Below are the entries; state how many of their lines contain the string "computer", and nothing more.
RECORDS FOR THE EXERCISE Block Start
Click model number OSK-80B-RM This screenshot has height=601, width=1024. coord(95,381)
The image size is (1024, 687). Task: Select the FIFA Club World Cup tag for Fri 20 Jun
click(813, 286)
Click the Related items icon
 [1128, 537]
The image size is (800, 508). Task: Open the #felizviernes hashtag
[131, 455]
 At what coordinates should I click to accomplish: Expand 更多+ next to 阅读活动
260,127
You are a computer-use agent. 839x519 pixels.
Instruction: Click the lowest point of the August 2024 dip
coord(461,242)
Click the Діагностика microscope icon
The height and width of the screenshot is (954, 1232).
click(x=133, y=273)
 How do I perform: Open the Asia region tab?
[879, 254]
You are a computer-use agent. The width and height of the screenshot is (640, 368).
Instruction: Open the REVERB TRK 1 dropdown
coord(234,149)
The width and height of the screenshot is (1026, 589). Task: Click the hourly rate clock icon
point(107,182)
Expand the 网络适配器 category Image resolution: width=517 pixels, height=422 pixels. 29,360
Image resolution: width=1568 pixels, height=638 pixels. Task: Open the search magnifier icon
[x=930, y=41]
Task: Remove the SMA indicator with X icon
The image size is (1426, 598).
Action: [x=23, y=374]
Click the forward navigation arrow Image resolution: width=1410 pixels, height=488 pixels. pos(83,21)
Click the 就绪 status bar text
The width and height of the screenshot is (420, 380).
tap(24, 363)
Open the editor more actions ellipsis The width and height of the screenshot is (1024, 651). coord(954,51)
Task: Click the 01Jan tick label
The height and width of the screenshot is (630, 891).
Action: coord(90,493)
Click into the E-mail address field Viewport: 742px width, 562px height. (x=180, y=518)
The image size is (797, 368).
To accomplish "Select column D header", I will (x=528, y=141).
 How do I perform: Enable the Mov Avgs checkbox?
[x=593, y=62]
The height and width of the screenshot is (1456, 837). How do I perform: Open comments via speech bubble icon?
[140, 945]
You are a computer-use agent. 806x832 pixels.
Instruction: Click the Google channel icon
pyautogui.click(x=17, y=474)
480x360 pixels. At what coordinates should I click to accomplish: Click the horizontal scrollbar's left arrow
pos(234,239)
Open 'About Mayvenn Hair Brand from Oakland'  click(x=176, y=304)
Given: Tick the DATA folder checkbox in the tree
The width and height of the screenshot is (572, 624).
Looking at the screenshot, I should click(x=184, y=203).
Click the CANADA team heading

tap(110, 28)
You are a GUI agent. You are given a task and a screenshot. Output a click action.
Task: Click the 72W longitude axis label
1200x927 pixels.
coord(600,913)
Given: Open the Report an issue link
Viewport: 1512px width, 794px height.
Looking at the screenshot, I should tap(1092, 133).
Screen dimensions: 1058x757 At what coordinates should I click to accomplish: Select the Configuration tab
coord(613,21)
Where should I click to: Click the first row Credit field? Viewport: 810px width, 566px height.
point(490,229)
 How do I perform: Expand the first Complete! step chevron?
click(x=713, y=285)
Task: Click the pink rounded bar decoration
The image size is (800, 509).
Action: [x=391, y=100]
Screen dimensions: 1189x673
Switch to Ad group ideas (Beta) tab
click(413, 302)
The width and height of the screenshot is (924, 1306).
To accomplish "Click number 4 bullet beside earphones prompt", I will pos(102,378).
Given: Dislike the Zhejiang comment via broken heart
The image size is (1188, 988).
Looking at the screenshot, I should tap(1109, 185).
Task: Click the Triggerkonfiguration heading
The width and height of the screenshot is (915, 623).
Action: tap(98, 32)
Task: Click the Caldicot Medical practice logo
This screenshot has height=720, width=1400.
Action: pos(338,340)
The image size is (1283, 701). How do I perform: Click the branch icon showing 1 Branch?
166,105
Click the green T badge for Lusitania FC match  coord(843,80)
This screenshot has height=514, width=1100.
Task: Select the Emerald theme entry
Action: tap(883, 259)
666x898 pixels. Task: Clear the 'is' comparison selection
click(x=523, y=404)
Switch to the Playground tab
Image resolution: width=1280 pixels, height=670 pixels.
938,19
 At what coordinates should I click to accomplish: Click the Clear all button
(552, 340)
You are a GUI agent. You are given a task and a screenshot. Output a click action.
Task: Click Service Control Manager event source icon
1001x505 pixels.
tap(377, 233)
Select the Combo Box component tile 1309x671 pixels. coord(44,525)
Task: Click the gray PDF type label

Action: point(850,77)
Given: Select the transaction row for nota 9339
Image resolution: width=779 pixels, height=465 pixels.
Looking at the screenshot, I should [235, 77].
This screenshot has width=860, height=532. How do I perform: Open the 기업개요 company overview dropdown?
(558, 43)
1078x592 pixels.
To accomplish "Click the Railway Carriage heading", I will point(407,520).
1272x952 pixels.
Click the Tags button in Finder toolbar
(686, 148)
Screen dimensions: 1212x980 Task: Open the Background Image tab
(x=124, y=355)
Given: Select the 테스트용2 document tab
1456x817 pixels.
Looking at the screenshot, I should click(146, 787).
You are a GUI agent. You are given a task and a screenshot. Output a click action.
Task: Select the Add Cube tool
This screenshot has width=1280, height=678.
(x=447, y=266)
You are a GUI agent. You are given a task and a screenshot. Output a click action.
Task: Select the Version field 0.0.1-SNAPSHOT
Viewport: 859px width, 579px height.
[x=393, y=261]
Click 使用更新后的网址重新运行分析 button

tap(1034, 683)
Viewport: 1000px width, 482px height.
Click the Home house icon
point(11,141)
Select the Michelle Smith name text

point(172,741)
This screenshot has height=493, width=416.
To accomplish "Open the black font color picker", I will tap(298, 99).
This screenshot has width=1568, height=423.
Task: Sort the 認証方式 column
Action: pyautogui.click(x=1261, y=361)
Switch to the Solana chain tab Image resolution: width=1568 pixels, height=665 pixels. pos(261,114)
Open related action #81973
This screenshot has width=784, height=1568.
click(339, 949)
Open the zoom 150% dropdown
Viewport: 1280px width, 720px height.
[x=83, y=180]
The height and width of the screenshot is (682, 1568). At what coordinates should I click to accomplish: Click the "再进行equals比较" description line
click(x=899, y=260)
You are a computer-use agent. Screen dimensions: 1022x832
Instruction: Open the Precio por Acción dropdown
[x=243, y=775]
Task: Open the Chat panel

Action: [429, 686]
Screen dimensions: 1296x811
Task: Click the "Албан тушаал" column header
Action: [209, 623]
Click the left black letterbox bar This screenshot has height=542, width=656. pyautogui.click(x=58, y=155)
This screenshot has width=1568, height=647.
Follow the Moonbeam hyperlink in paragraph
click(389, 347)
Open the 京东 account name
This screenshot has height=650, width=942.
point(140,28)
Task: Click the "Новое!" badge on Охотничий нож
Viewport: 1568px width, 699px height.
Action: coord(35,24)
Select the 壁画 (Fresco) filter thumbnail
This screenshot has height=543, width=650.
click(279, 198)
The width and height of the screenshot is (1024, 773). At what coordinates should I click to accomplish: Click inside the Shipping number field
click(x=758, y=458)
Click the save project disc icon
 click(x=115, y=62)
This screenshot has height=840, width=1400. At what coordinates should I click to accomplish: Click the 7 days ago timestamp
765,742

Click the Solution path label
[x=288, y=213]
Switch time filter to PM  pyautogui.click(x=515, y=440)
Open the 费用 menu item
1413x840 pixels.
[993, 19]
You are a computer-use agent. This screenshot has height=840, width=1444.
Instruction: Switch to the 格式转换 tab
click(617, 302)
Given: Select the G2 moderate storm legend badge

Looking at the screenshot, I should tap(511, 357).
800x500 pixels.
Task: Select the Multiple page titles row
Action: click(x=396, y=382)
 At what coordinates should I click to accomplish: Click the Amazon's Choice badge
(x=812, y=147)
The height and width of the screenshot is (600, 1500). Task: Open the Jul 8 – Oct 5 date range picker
RECORDS FOR THE EXERCISE Block End
RESPONSE TO THIS EXERCISE >> 5